Abstract:
Video Summarization has been one of the most interested research and development
field since the late 2000s, thanks to the evolution of social media and the internet, due
to the influence to provide a concise and meaningful summary of large-scale video.
Even though the video summarization has been elongated through several non-ML and
traditional based techniques and ML-based techniques, generation of correct and
required summaries from the video is yet a limitation. To overcome this concern,
different techniques have been attempted including vision-based approaches and NLP
related approaches.

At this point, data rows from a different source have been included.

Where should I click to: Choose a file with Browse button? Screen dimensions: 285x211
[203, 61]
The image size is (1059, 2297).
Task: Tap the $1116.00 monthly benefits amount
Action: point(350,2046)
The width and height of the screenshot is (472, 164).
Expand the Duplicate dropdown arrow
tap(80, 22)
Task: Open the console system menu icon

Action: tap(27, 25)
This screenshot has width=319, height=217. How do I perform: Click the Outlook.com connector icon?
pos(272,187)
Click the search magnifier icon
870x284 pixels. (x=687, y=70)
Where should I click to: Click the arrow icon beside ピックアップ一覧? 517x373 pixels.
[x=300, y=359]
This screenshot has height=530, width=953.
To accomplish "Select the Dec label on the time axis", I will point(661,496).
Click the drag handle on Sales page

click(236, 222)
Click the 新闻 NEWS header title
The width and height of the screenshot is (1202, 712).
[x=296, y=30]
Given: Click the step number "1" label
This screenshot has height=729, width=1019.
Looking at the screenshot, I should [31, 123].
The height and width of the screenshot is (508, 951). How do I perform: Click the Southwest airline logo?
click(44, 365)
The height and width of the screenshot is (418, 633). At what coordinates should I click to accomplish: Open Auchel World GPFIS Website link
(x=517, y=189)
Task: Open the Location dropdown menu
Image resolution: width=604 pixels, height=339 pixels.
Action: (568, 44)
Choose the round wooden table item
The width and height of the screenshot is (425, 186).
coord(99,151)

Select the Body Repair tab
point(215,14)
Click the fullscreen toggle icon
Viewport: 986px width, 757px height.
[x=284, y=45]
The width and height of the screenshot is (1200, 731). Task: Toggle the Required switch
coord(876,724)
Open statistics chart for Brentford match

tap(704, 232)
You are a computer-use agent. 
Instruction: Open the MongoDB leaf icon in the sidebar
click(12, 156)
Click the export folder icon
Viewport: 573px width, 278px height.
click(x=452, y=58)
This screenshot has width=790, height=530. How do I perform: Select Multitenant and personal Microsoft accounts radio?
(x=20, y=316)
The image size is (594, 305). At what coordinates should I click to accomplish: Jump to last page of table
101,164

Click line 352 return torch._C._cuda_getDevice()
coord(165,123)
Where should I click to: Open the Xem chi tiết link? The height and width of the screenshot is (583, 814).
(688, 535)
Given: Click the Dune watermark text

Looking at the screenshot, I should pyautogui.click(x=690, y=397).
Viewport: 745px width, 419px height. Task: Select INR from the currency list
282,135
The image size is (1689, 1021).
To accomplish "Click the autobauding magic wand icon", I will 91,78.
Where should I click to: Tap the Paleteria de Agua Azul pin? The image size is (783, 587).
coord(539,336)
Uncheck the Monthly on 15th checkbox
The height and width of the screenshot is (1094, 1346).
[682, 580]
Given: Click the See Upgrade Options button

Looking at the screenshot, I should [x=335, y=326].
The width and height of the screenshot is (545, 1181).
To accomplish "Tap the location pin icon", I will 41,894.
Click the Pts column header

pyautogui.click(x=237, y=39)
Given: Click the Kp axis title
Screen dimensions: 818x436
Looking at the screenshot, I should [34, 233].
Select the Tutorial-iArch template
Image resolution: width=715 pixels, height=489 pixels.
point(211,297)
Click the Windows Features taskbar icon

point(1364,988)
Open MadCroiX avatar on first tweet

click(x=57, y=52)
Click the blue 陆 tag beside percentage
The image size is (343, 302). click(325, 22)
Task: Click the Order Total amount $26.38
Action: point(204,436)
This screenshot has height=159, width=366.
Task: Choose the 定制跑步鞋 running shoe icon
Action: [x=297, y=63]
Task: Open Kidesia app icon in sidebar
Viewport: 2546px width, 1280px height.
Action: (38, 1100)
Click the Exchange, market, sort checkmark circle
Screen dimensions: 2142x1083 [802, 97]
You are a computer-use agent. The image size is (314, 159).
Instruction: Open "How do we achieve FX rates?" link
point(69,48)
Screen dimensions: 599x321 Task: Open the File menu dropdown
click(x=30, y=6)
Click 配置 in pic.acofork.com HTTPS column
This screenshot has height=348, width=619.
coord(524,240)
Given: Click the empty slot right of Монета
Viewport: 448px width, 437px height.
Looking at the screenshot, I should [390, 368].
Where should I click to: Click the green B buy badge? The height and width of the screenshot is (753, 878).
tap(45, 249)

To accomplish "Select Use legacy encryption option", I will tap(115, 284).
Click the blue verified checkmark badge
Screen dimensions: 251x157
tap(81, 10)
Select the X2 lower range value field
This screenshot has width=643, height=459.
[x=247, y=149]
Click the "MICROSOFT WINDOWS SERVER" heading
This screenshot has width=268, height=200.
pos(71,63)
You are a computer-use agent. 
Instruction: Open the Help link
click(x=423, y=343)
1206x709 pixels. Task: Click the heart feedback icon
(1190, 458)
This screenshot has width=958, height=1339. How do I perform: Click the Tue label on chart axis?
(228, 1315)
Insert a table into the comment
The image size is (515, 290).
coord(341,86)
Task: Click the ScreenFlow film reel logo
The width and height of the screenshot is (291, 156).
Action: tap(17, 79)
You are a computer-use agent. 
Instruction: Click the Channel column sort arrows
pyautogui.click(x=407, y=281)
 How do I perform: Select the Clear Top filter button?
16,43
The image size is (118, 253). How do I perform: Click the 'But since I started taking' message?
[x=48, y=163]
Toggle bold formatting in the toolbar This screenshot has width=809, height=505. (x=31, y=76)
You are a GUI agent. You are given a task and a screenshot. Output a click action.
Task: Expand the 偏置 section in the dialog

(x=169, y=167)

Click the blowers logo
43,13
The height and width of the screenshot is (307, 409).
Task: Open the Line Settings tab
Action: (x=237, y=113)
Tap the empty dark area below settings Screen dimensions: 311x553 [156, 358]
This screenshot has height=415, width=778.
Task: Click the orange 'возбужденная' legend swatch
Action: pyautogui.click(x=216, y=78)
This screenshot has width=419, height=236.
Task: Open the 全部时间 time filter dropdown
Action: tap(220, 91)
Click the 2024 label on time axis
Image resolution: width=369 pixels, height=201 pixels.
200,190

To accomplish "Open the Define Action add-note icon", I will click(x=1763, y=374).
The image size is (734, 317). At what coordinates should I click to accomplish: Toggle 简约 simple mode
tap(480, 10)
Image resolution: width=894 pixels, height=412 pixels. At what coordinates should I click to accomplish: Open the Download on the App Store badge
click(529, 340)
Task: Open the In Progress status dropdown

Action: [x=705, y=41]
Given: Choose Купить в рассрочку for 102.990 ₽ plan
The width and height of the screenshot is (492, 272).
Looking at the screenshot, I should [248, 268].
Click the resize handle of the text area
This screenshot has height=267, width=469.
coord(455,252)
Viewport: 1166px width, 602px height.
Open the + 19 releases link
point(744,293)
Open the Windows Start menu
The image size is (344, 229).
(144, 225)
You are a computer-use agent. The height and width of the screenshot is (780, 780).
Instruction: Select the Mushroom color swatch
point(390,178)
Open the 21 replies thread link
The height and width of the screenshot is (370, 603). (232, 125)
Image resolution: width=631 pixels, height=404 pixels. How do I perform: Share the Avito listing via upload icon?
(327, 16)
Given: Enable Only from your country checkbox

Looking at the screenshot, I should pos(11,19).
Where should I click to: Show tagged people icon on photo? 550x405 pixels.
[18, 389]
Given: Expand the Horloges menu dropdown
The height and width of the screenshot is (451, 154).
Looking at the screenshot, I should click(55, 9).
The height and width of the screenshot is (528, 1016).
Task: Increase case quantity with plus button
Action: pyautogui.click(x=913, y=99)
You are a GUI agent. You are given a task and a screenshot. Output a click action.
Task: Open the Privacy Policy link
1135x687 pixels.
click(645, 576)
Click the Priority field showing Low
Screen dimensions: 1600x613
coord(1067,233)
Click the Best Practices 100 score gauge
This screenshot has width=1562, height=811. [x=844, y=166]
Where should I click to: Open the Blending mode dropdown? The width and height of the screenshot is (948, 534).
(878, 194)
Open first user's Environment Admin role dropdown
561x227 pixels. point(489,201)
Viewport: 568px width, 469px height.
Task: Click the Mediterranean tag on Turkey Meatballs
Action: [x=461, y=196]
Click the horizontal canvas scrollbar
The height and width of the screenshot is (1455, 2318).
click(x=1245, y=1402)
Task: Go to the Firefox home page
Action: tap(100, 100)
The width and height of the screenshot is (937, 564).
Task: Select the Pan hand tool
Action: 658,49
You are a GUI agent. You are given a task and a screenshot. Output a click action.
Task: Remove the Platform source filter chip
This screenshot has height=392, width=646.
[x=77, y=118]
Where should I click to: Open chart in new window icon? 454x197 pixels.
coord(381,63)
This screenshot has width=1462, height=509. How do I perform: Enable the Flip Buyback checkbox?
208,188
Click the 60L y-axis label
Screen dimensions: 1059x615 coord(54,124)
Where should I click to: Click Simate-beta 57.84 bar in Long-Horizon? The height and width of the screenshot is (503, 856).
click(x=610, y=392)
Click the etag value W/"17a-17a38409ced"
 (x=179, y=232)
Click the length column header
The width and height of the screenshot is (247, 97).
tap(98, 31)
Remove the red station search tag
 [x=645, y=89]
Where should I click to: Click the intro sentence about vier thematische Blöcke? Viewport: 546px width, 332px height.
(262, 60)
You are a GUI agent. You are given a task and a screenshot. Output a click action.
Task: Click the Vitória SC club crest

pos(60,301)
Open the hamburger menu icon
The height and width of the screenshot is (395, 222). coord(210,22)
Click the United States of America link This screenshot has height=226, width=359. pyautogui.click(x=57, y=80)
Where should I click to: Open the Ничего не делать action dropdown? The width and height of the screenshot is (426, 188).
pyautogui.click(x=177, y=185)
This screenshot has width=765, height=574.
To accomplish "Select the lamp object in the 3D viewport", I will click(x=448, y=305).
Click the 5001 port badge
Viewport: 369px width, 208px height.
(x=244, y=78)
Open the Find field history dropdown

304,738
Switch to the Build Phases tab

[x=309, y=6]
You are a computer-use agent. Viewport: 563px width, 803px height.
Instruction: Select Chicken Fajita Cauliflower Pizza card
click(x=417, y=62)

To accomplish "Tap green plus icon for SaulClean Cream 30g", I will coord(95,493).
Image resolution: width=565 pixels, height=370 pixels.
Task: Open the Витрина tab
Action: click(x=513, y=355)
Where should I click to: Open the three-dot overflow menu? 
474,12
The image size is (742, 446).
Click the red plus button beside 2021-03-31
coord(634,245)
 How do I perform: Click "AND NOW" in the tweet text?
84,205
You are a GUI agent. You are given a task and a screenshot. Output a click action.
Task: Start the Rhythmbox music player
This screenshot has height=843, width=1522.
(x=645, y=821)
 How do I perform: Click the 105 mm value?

With the inspiration of NLP related Transformer networks,
researchers are looking to integrate such sequence-based learning algorithm into the
video dimension as to apply spatiotemporal extractions. Despite the VS
implementations, another extension of VS has been exponentially emphasized, namely
TVS which generates the summaries of the video via a text format.
Simply the evolution of VS towards TVS is not a straightforward journey since a lot
of blockers have been eliminated using UL, RL, and SL based frameworks. When it
comes to the STOA methods in TVS, Transformer based methods are eventually
highlighted along the T5 based NLP frameworks. Since this area is still at the ground
level, a lot of unknow facts and issues can be explored. Especially the attention-based
sequence modelling of the learning algorithm should be carefully imitated to achieve
the best accuracy improvements. All the improvements are subjected to apply into a
real-time application ulteriorly. To tackle such improvements, a novel standalone
method should be introduced with the simplest network layout which can be applicable
to the embedded devices. This is where the Simple Rule-based Machine Learning
Network to Text-based Video Summarization (SiRuML-TVS) has been unveiled.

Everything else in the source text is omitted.